For those opting that is is not a programming question, it ultimately is as I have to 1) code, 2) the amount of algorithms of comparing data for each row in option #1. I am not asking how to do queries or how my database should be setup.
I have run into a bit of a pickle. I have a database which follows Google GTFS specs and I am now writing an automatic update program to service this database.
The database gets an overhaul once every 3 months. The table with the least amount of rows consists of between 1-10 rows and the largest table contains 7 million rows. The rest have between 10 000 and 80 000.
The files my program to download are .txt files which translate in a table. In other words: stops.txt = database.stops. Database is InnoDB type.
I have come up with 2 solutions.
1) every row id in the several .txt documents is to be compared to what is currently in the database, if nothing has changed do nothing, if something has changed, do an UPDATE.
2) INSERT the downloaded files into their own tables (basically mirroring the live tables) and then switch table names.

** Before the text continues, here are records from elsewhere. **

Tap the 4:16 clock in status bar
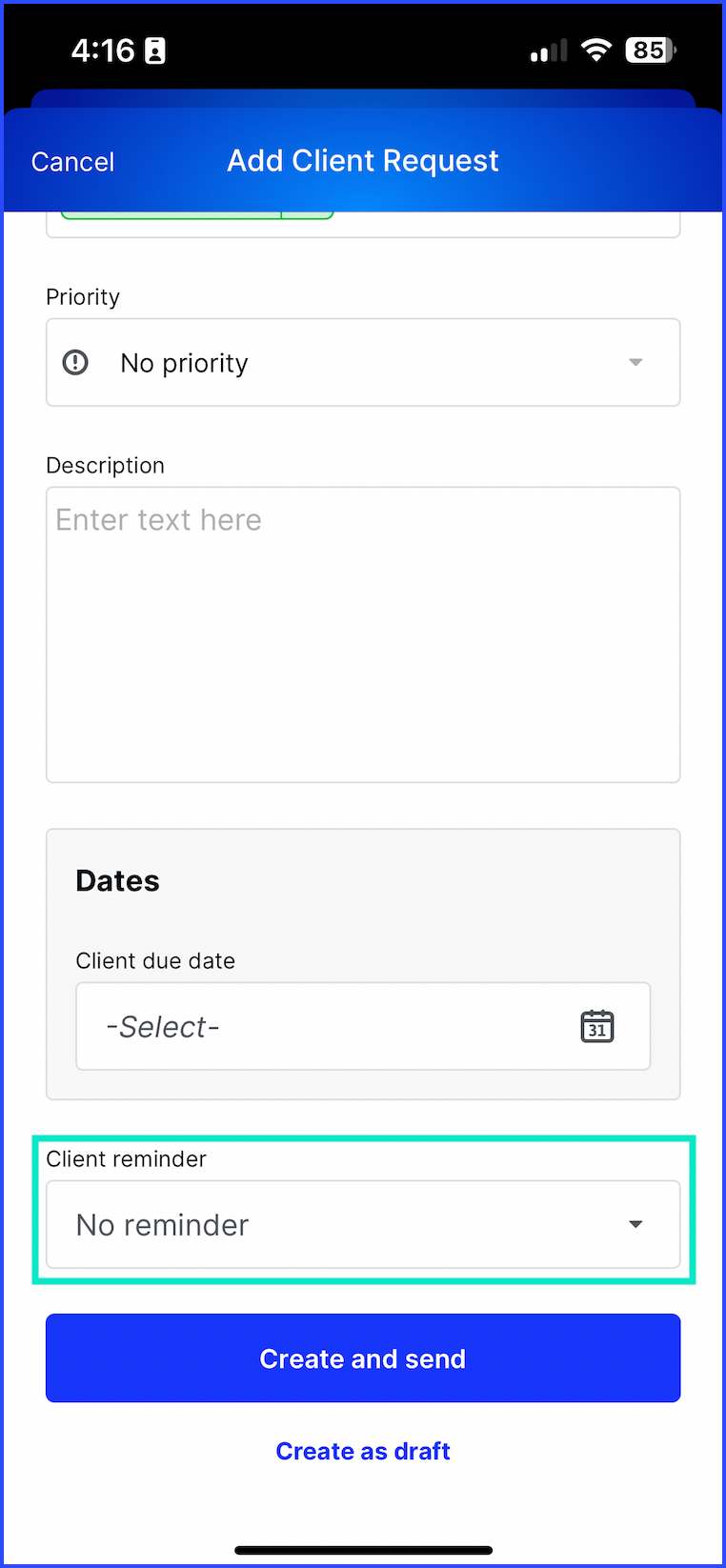Screen dimensions: 726x1568 click(x=103, y=50)
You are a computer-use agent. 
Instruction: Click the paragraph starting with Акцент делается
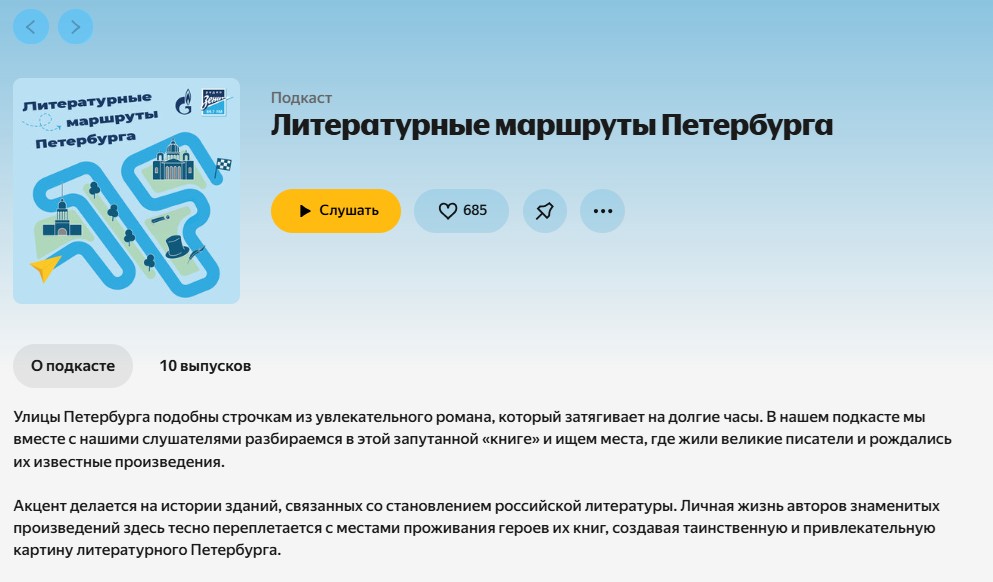(477, 528)
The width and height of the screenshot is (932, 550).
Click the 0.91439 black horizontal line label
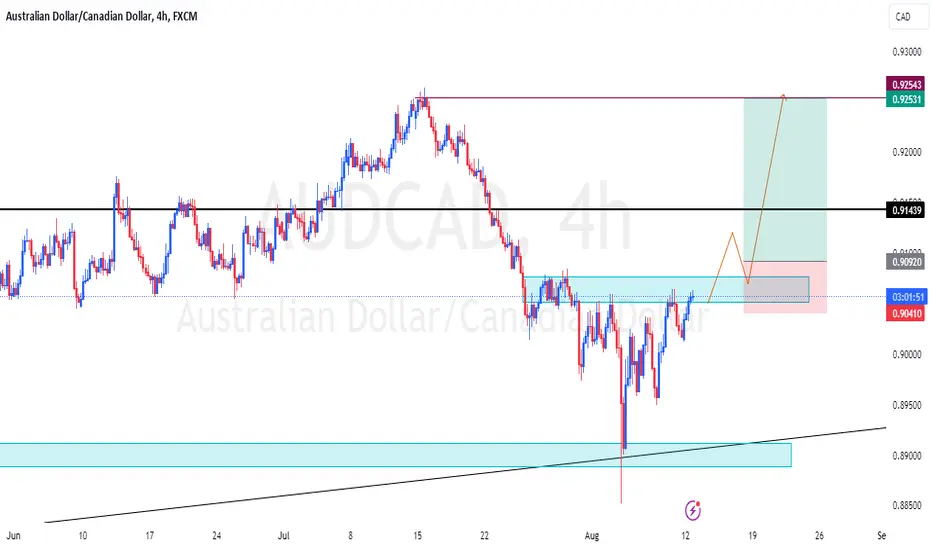905,210
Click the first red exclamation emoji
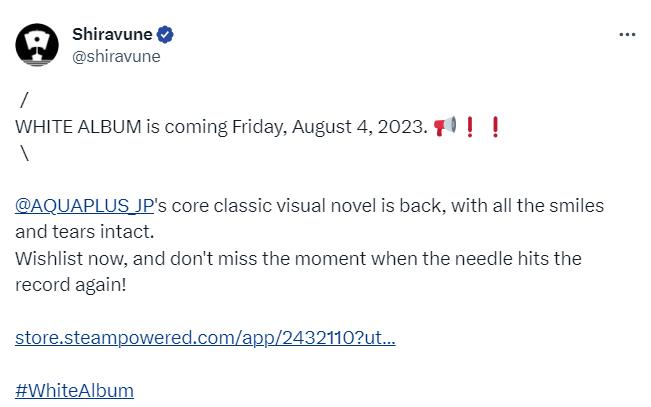This screenshot has height=407, width=651. 470,127
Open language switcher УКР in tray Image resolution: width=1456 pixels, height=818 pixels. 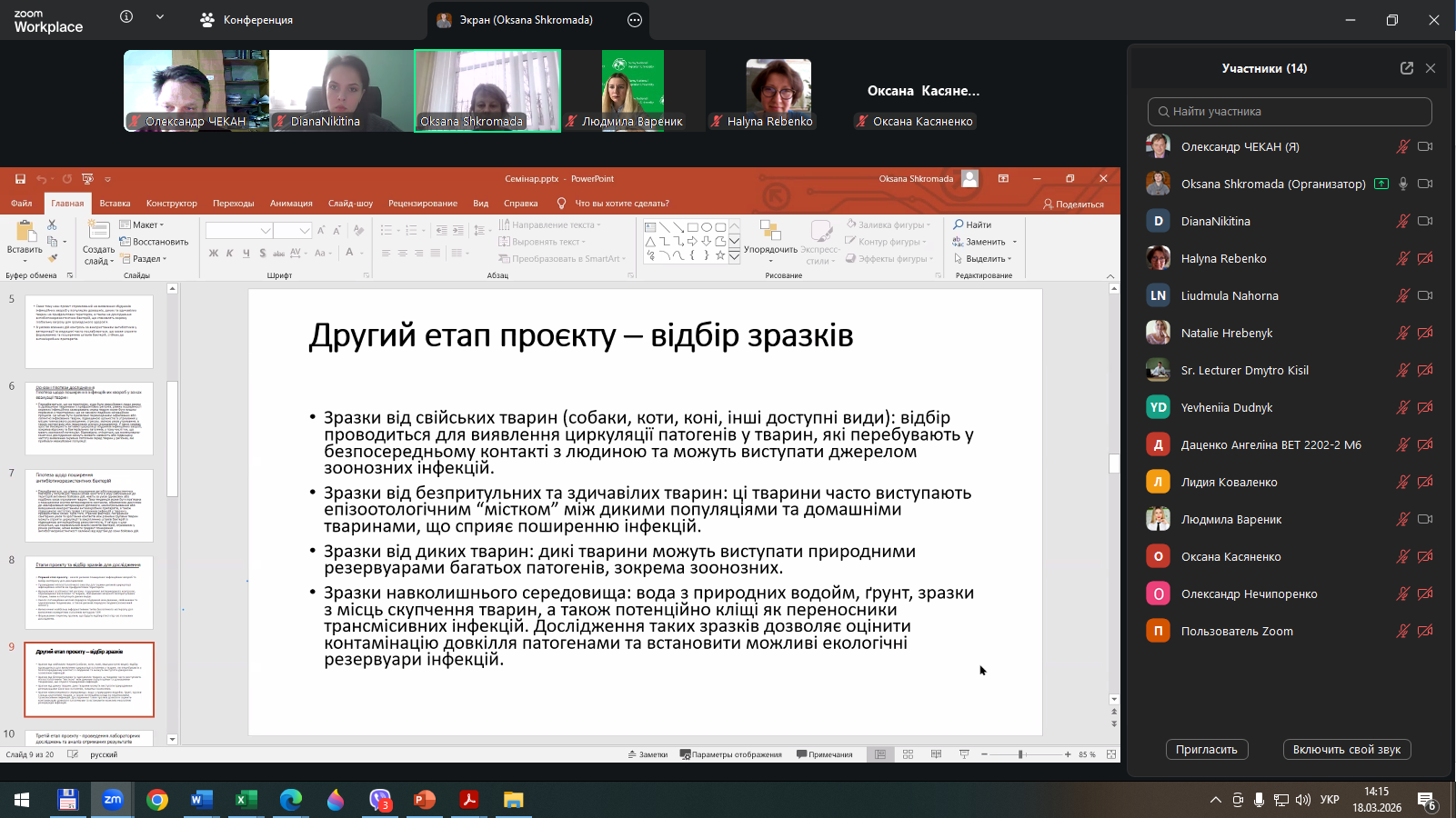tap(1330, 800)
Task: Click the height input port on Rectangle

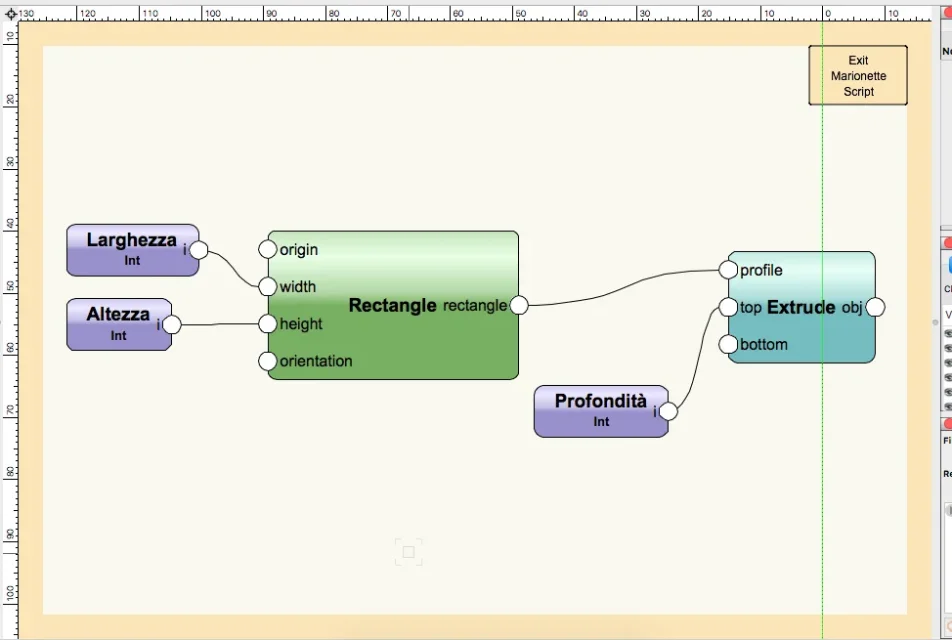Action: [267, 324]
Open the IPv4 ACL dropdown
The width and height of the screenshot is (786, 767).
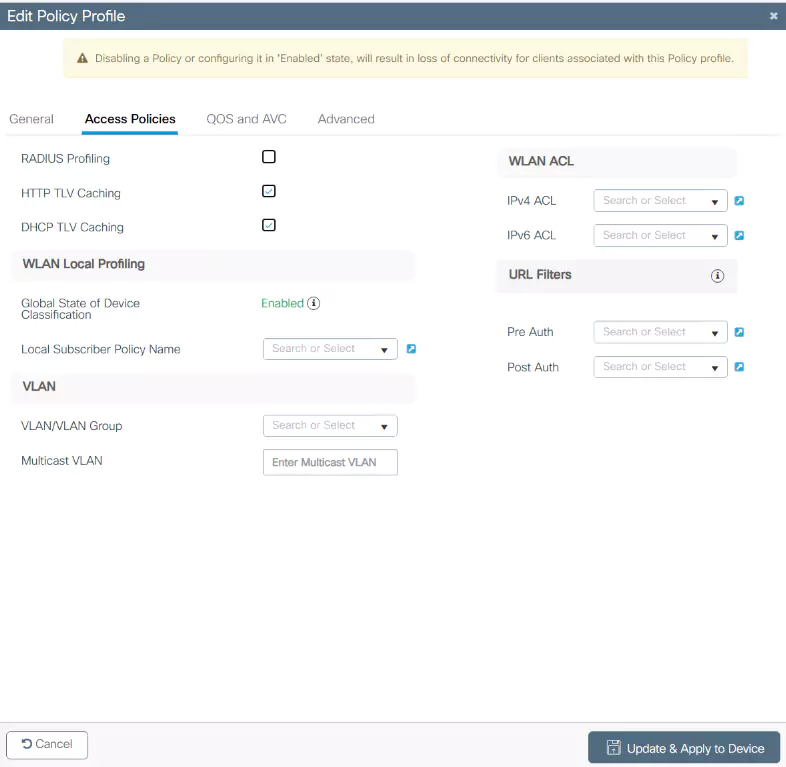pyautogui.click(x=660, y=201)
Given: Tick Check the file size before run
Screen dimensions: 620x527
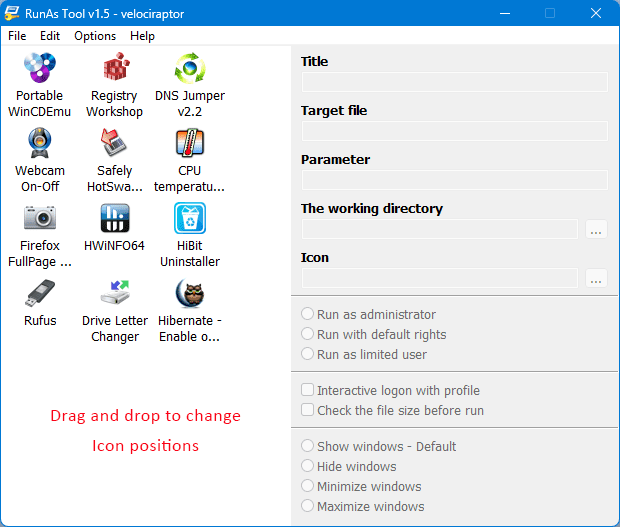Looking at the screenshot, I should (x=308, y=410).
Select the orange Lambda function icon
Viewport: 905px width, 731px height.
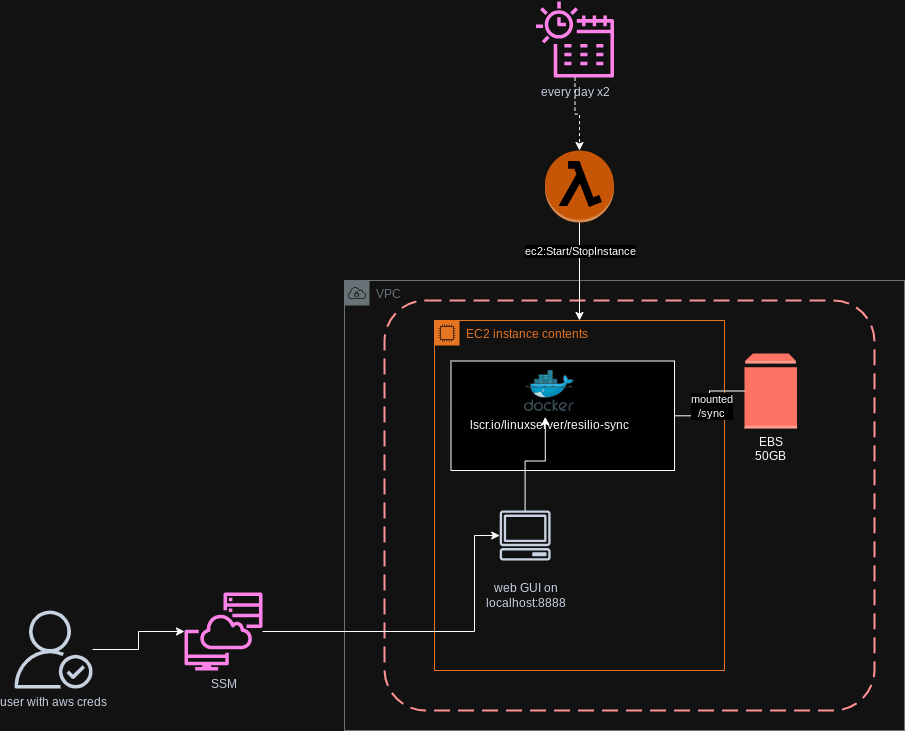pyautogui.click(x=579, y=186)
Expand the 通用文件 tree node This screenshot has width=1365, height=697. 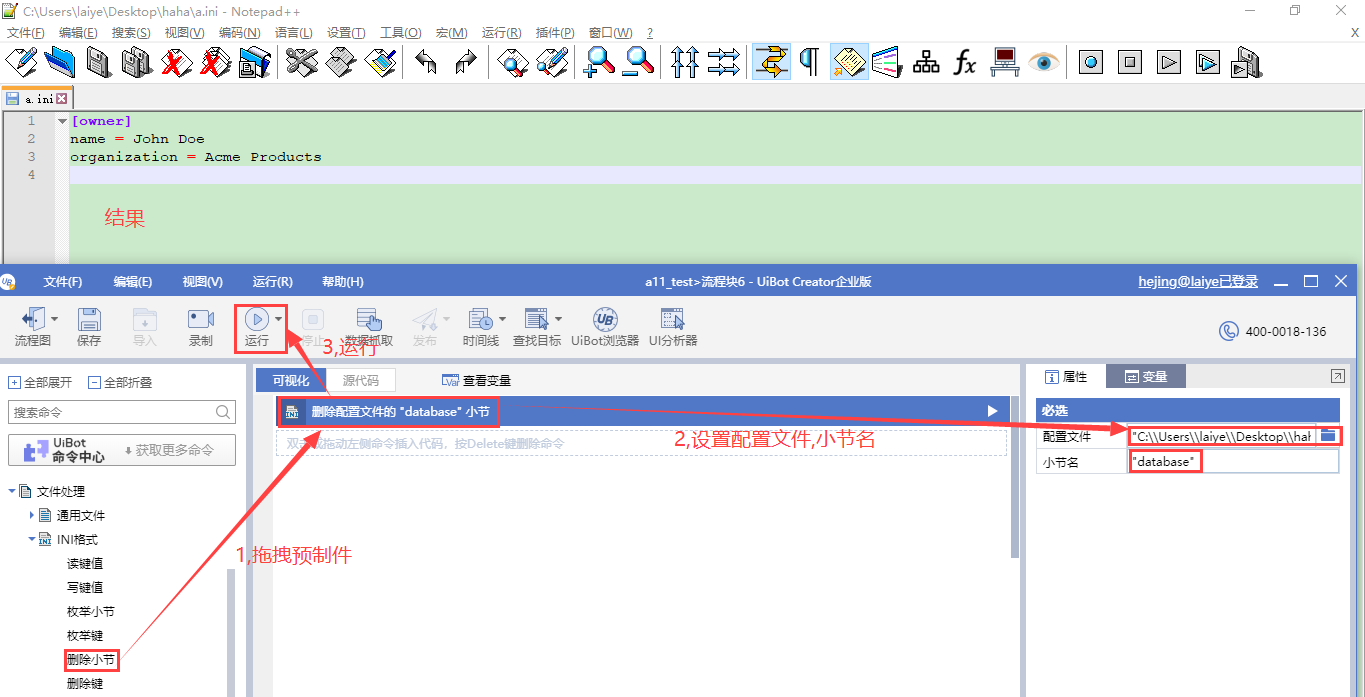tap(32, 516)
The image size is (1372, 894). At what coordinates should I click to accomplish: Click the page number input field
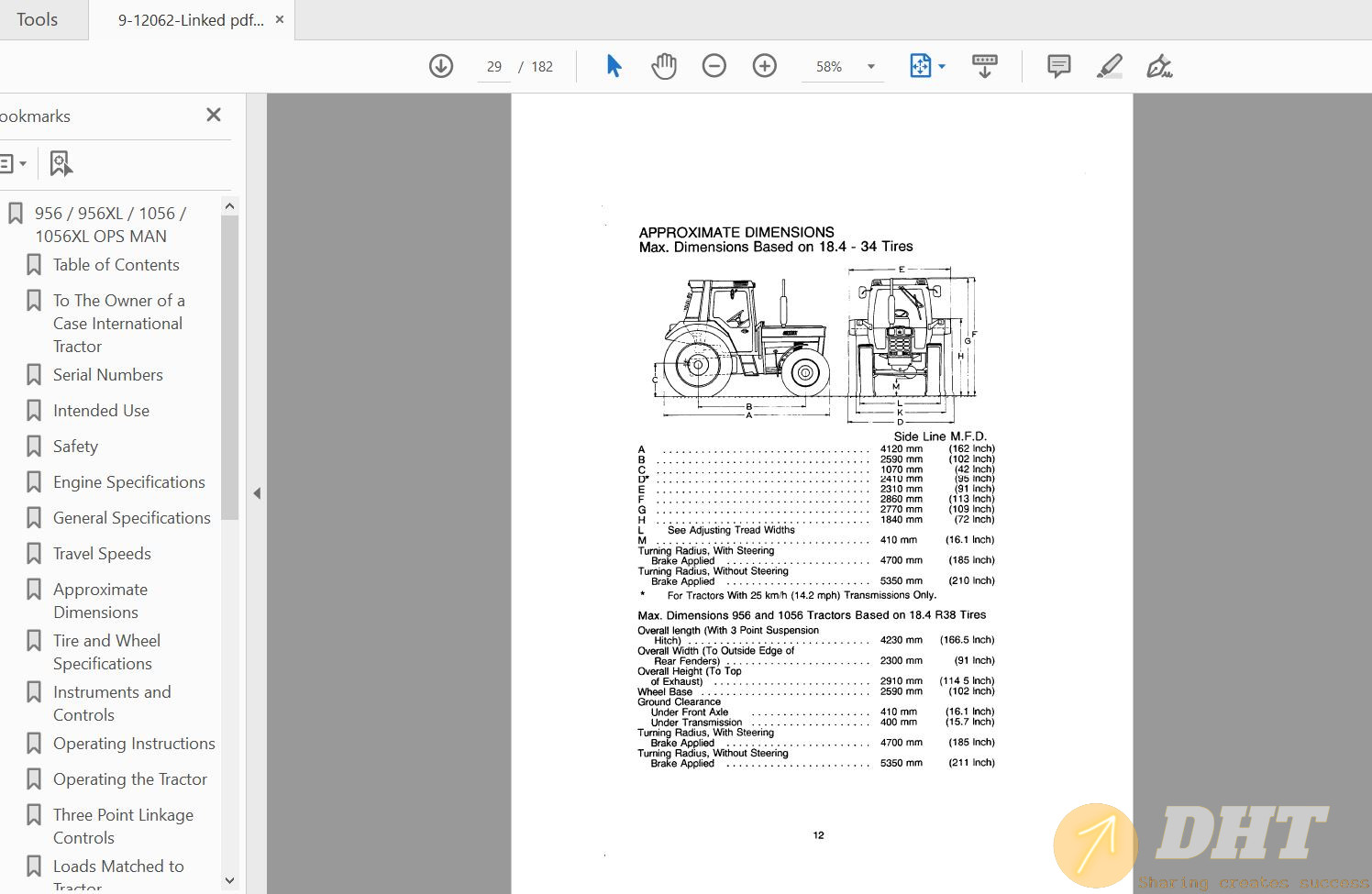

Example: database.stop_new and database.stop switch names.
Another twist: The overhaul will be done at a certain date defined in one of the .txt files, this means it could be done a Saturday on a peak holiday prehaps, meaning that users could be sending queries at all times.
Question: Which approach should I go for to endure that nothing breaks and that the user experience is upheld. (I am leaning towards option 2...)